5.7. Return or Destruction of Confidential Information
Upon termination or expiration of this Agreement, or upon the company’s written request, the user shall promptly return or destroy all copies of Confidential Information in their possession.
5.8. Survival of Obligations
The obligations regarding confidentiality shall survive the termination or expiration of the ToS Agreement and continue for a period of 10 years thereafter.
6. Scope of Liability
The company shall not be liable for any indirect, incidental, special, consequential, or punitive damages, including but not limited to loss of profits, data, business interruption, or other intangible losses, arising out of or in connection with the use, or inability to use, the service.
7. Direct Damages
The company’s total liability for any direct damages arising from or related to the ToS or the use of the service shall be limited to the amount paid by the user to the company for the service in the last six months prior to the cause of action.

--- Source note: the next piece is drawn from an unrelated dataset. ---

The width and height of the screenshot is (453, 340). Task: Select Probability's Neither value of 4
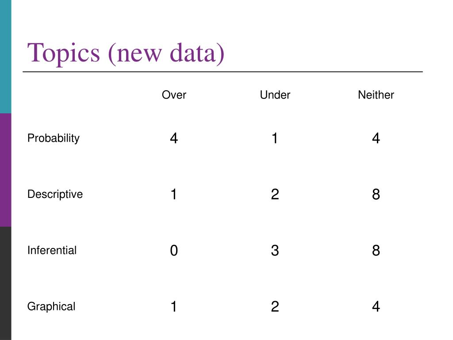[x=376, y=138]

8. Accuracy of Information
While the company strives to ensure the accuracy and timeliness of the information provided as part of the service, it shall not be liable for any errors, inaccuracies, or delays in content or for any actions taken in reliance thereon.
9. User Responsibility
Users are responsible for verifying the accuracy and completeness of all information provided to or received from the service and for ensuring that all such information complies with their own needs and legal requirements.
10. No Warranties
The service is provided on an "as is" and "as available" basis without any warranties of any kind, either express or implied, including but not limited to warranties of merchantability, fitness for a particular purpose, or non-infringement.
11. Jurisdictional Limitations
Some jurisdictions do not allow the exclusion or limitation of liability for incidental or consequential damages, so the above limitations or exclusions may not apply to you.
12. Acknowledgement
The limitations of liability set forth above are fundamental elements of the basis of the agreement between the company and the user.